*** Opening of Extract to read ***

What is whole exome sequencing?
Exome sequencing is invaluable for sequencing only the protein-coding regions of the human genome. It is primarily performed using hybridization capture, a technique that uses 5′ biotin-modified oligonucleotide probes to “capture” the region of interest for sequencing. Probes
can be arranged in different ways to sequence regions of interest. For example:
- Tiling probes allows regions that are sequenced to align end to end.
- Overlapping probes permits extra sequencing to occur at the ends of probes to ensure that no part of the sequence is missed.
Probes can also be positioned to overcome challenging motifs such as repetitive sequences. This ensures that all protein-coding regions captured can be accurately identified.
Focusing on protein-coding exons (and excluding other regions of the genome) can lower the cost and time of sequencing, as exons make up approximately 1% of the genome. In contrast to their small size contribution to the genome, exons contain 85% of the
variants that are associated with disease, so this level of sequencing is preferred for diagnostic applications .

*** Close of Extract to read ***
*** Opening of Provided material ***

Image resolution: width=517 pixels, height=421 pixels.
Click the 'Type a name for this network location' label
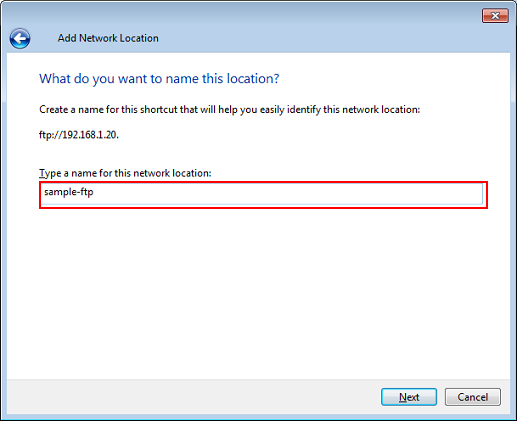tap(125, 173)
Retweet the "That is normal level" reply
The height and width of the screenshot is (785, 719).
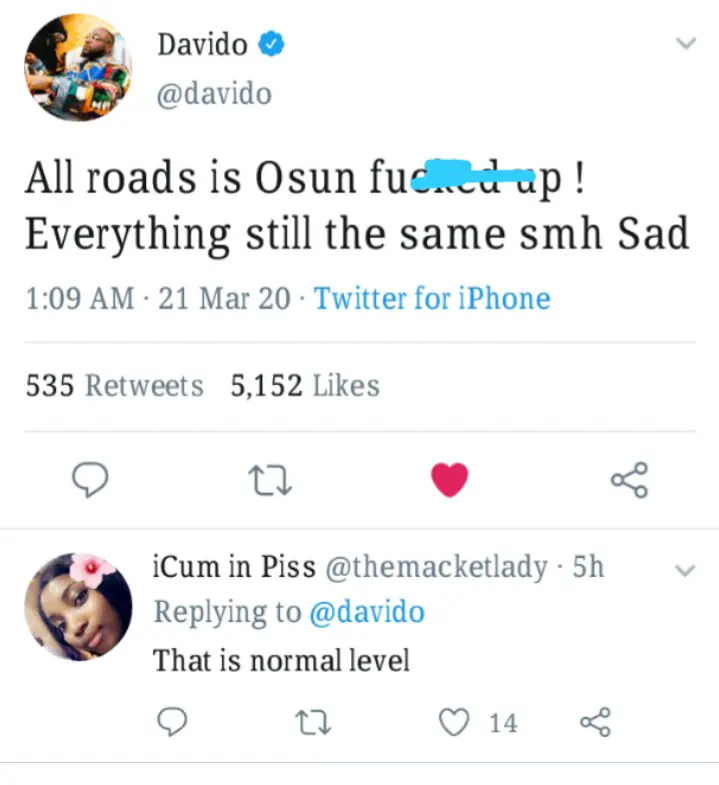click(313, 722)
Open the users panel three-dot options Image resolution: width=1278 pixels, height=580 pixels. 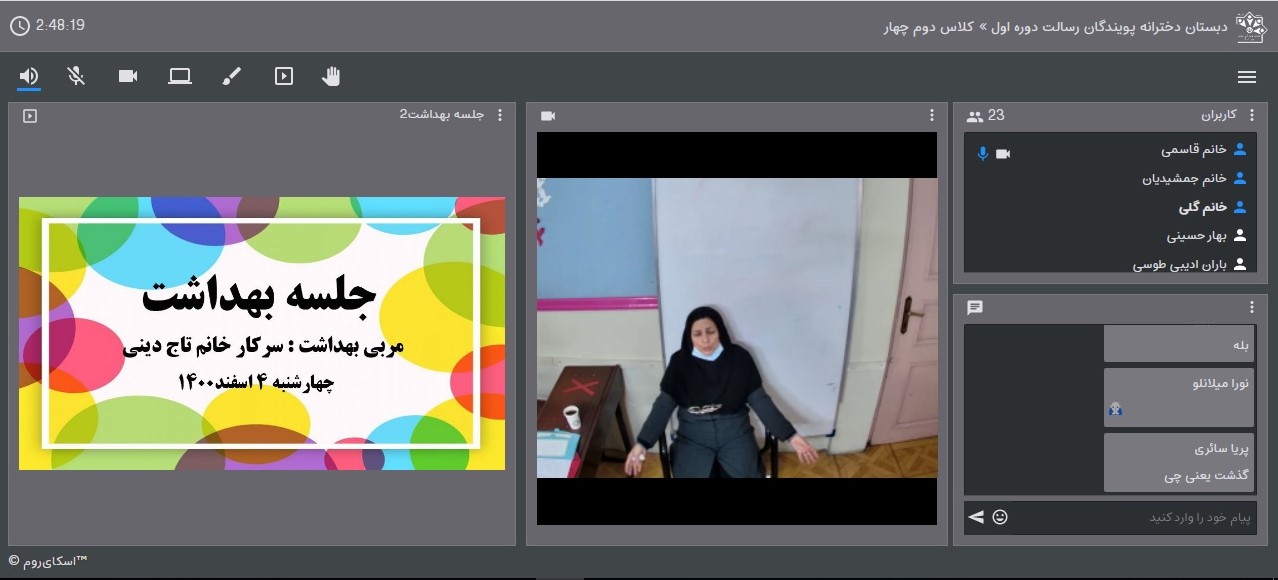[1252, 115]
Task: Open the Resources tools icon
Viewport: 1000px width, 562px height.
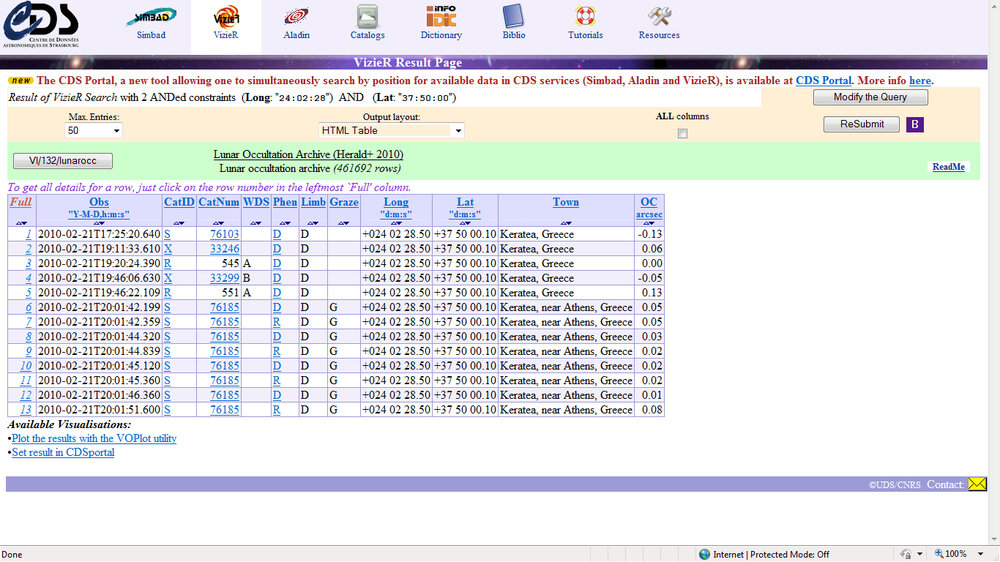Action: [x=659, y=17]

*** Close of Provided material ***

### [Task]
Carry on the text about whole exome sequencing, picking up right after its final sentence.

### [Result of the task]
Uses of whole exome sequencing
WES is a practical method for mapping variants that are rare in the population to elucidate complex disorders . It is also a feasible option for population genetics and discovery science, or data mining, when searching
for associations or linking genes to phenotypes . WES is particularly useful in oncology research and is currently used for cancer diagnostics . Information gained from WES can provide insight
into prognoses and personalized treatment options .
Benefits of whole exome sequencing
Using NGS technology gives researchers more comprehensive data and more discovery power than can be achieved through PCR. Since WES is targeted sequencing, it results in a more manageable data output (5 Gb) for genotyping applications than whole genome
sequencing (90 Gb). WES is provided at a lower cost with a faster analysis time than WGS. WES using NGS also has a faster turnaround time than other types of sequencing like Sanger, or shotgun, sequencing.